Hardware security tokens as mentioned can provide some security against piracy.
Not knowing what your software is, or what it does, it's hard to know what solutions could work. Are you putting the box on-site because it is more efficient? Are you putting the box on site so that the customer can administer it themselves? Is it because the customer is running it on an isolated network?
Many enterprise grade solutions use strict license agreements and cryptographicaly secure software keys with the name of the purchasing enterprise and the date of expiry clearly in them. It means that even employees who steal code only have limited use of it as the origin and time limits on its usage are clear.
But all this does little to nothing to protect against reverse-engineering.
Code obfuscators and obfuscating compilers might help you a bit. Again, it depends on your application, your application team, etc.
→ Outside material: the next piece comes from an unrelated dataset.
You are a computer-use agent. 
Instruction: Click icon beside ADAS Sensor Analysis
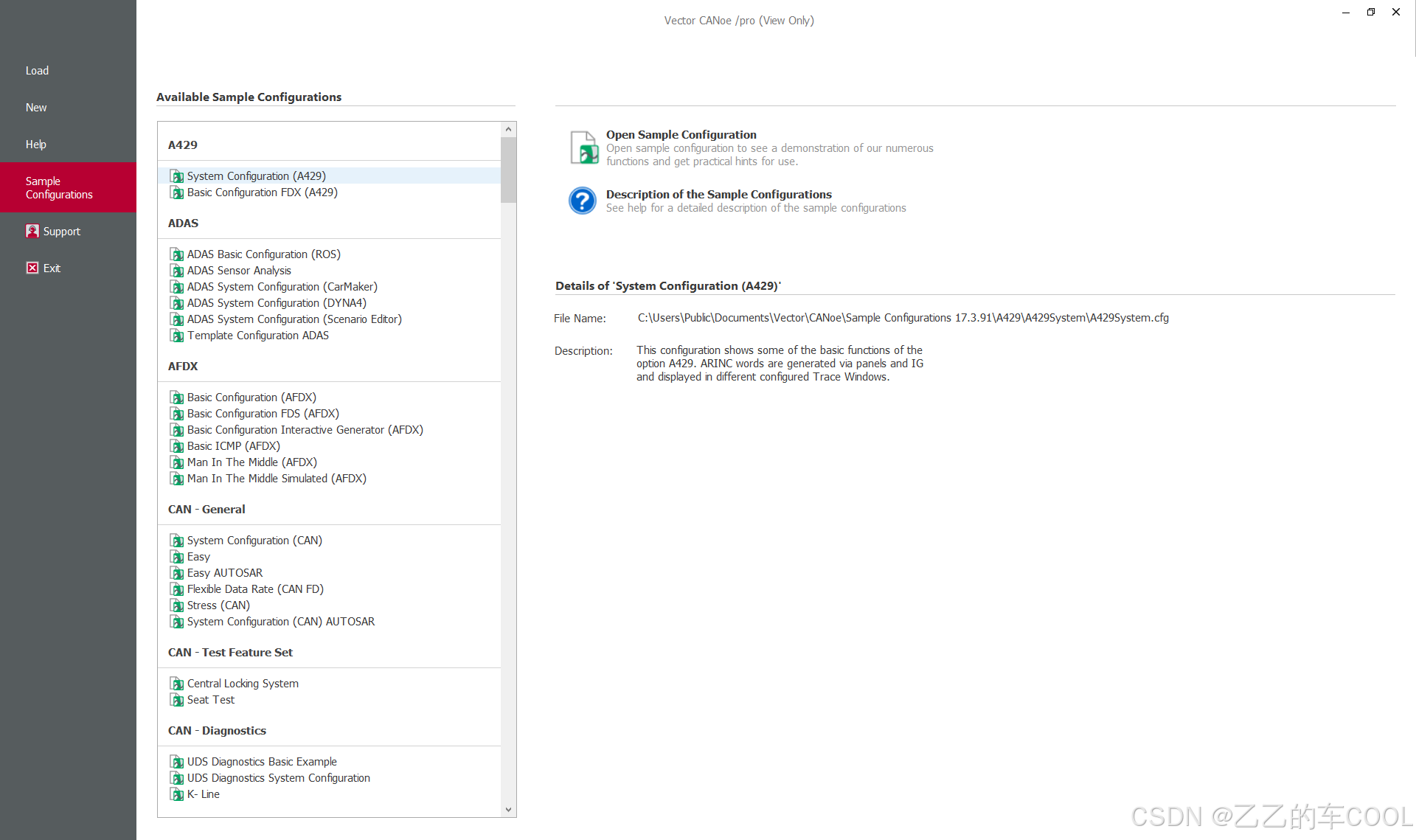pyautogui.click(x=177, y=271)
Physical tamper-resistance might also help, but it limits your ability to support the physical hardware. The payment card industry uses wire mesh inside some of their hardware with keys stored in volatile memory so that if the case is tampered with, important decryption keys are lost, rendering the device useless. Similar techniques are applied to HSMs (Hardware Security Modules), which are effectively tamper-resistant vaults for storing important crypto-keys.
The whole game is risk management. The expense of launching a lawsuit, the damage caused by a leak, the cost of securing the code, it all has to be weighed. Few secrets are so important that they need to be protected at all costs. The delay to market may cost you your time advantage, allowing a competitor to reach a comparable solution at a better price before you can get your locked down version out the door.